La peur. Ce doit être le 3ème mantra qui me vient au sujet de cette émotion. Sans aucun doute parce que je baigne dedans depuis toujours et que le besoin d’en faire tout le tour est indispensable pour pouvoir la laisser aller. Peur de l’inconnu, peur de l’autre que l’on va juger comme on se juge, peur du «Mal» autant que de souffrir, peur d’être qui je suis, peur de la «Lumière» et peur de me perdre. Ou encore peur de s’exprimer, de vivre ses émotions, peur de la folie, peur de vivre, peur d’aimer, peur d’avoir peur.

La voir en soi et travailler avec n’est déjà pas évident, alors vivre en elle sans même le savoir ou en le niant me semble près – très près- du summum de l’impasse ne pouvant générer que souffrance. Ce qui veut dire se faire souffrir et faire souffrir tous ceux qui vivent près de soi. Parce que son acolyte, la colère –exprimée clairement ou de façon passive-agressive (ah ce supposé humour!)- n’est jamais bien loin. Qui aime avoir peur?

Avoir peur et vivre en survie.
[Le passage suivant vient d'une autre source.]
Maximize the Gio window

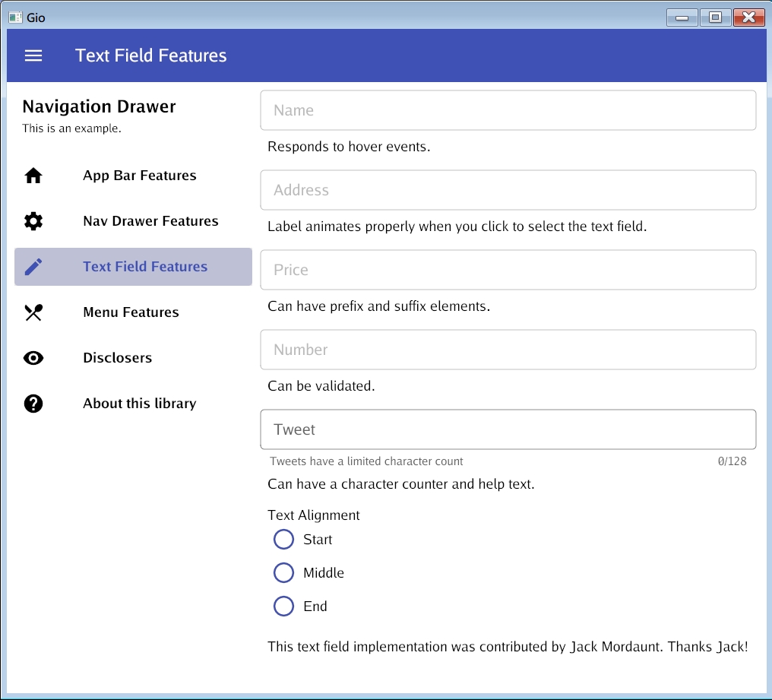tap(715, 17)
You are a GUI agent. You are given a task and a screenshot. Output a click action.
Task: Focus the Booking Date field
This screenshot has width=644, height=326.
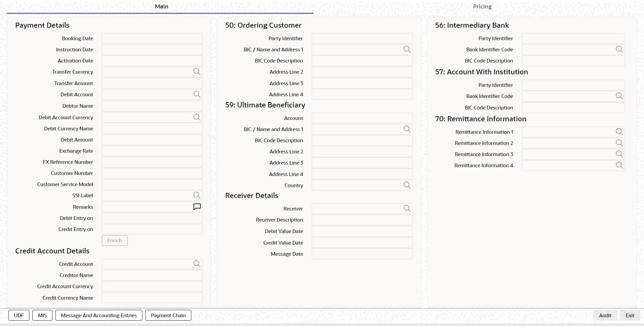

En victime.

Oui ça vaut la peine de se regarder avec honnêteté. Autant ses aspects sombres que les autres. Parce que tout cela mène quelque part. À un moment où il y réalisation. Et gratitude. Puis choix. Et donc pacification.

– – -Je te remercie ma Peur, de m’avoir amenr jusqu’ici, je te remercie de m’avoir enseigné à me désidentifier de toi – – –

 

NB: voir aussi: Comment utiliser ces mantras

 

Fear. This must be the 3rd mantra that is based on this emotion. Without a doubt because it is one that I have been submerged in forever needing to look at it from many perspectives in order to release it. Fear of the unknown; fear that the « other » will judge me the same way I judge myself; Fear of « evil » and of suffering; fear of being « me »; fear of the « light » and losing myself. Evenmore, fear of expressing myself, to inhabit my emotions, fear of insanity, fear of living, fear of really loving, fear of being afraid.
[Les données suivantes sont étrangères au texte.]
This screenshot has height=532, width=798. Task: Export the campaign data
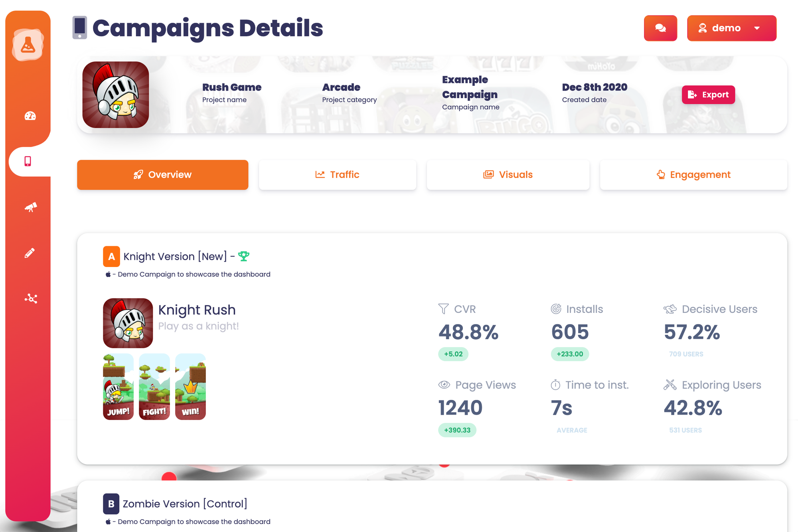point(708,95)
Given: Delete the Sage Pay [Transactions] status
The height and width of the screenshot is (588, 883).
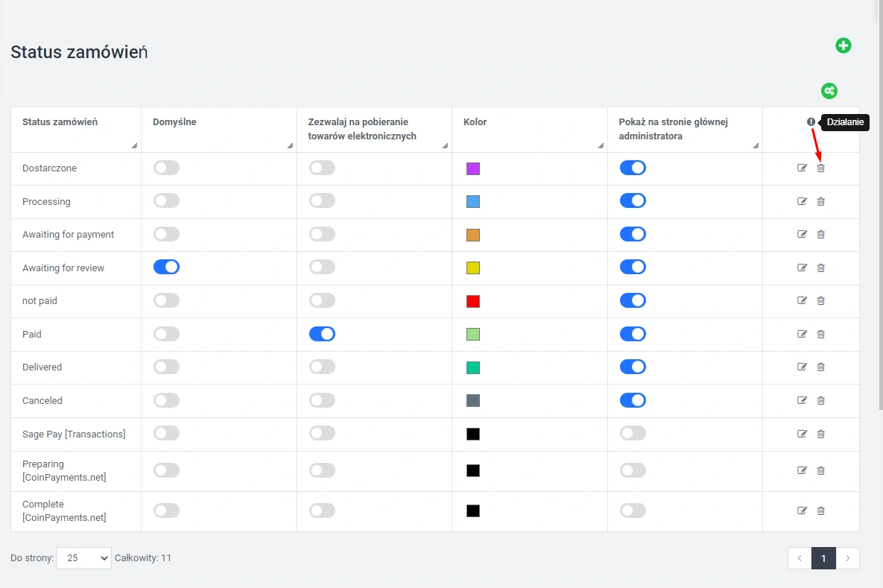Looking at the screenshot, I should coord(820,434).
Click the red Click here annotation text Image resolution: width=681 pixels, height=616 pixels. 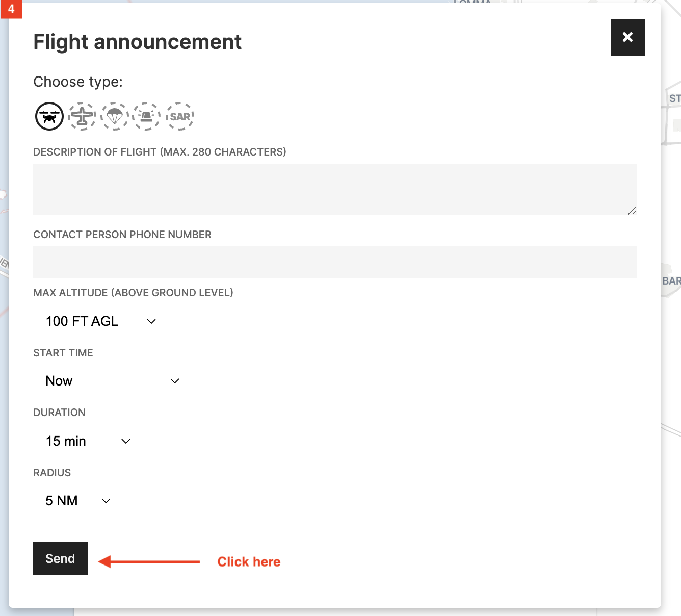click(x=249, y=561)
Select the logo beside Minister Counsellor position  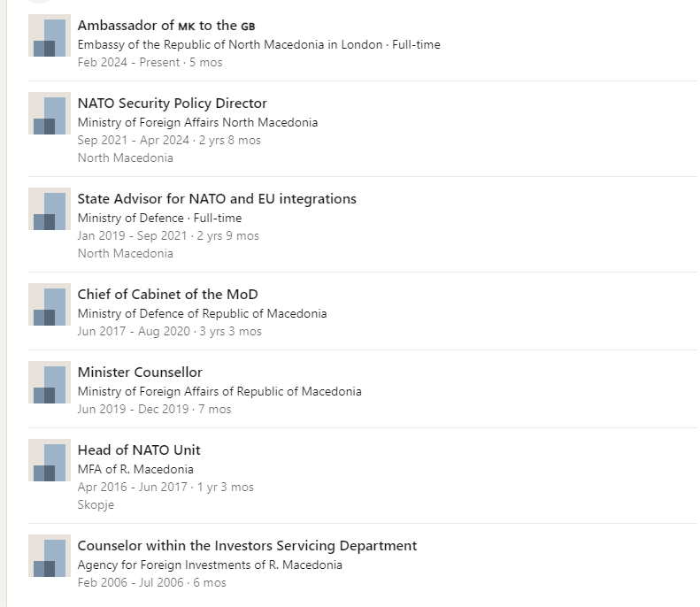[x=50, y=382]
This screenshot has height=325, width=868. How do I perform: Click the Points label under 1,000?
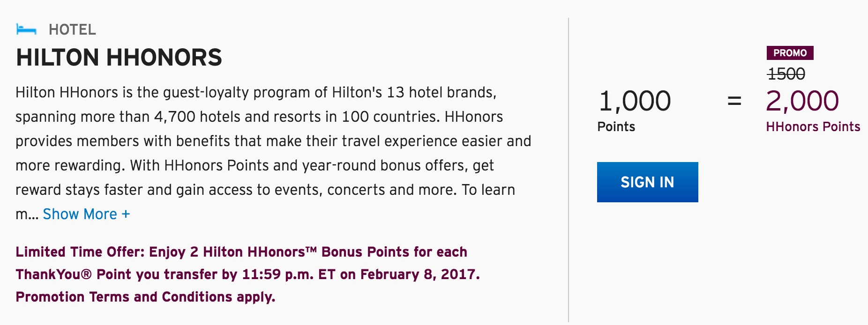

it is very challenging to recognize this inside oneself and to work with it; But what is even more suffering is to actually be asleep inside fear and not even recognize it’s power to control ones life. Then comes expressions of  it’s acolyte; anger-in all sorts of passive aggressive manners (« oh it was just a joke »). Because no one really likes to assume that fear resides in them.

To have fear and live in survival mode; as a victim.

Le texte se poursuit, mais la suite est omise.